Records from a dataset:
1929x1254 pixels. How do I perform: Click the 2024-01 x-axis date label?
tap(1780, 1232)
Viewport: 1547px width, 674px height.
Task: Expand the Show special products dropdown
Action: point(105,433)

DIRECTIVE: Copy the lines above without any changes.

SOLUTION BELOW:
1929x1254 pixels. How do I perform: Click the 2024-01 x-axis date label?
tap(1780, 1232)
Viewport: 1547px width, 674px height.
Task: Expand the Show special products dropdown
Action: point(105,433)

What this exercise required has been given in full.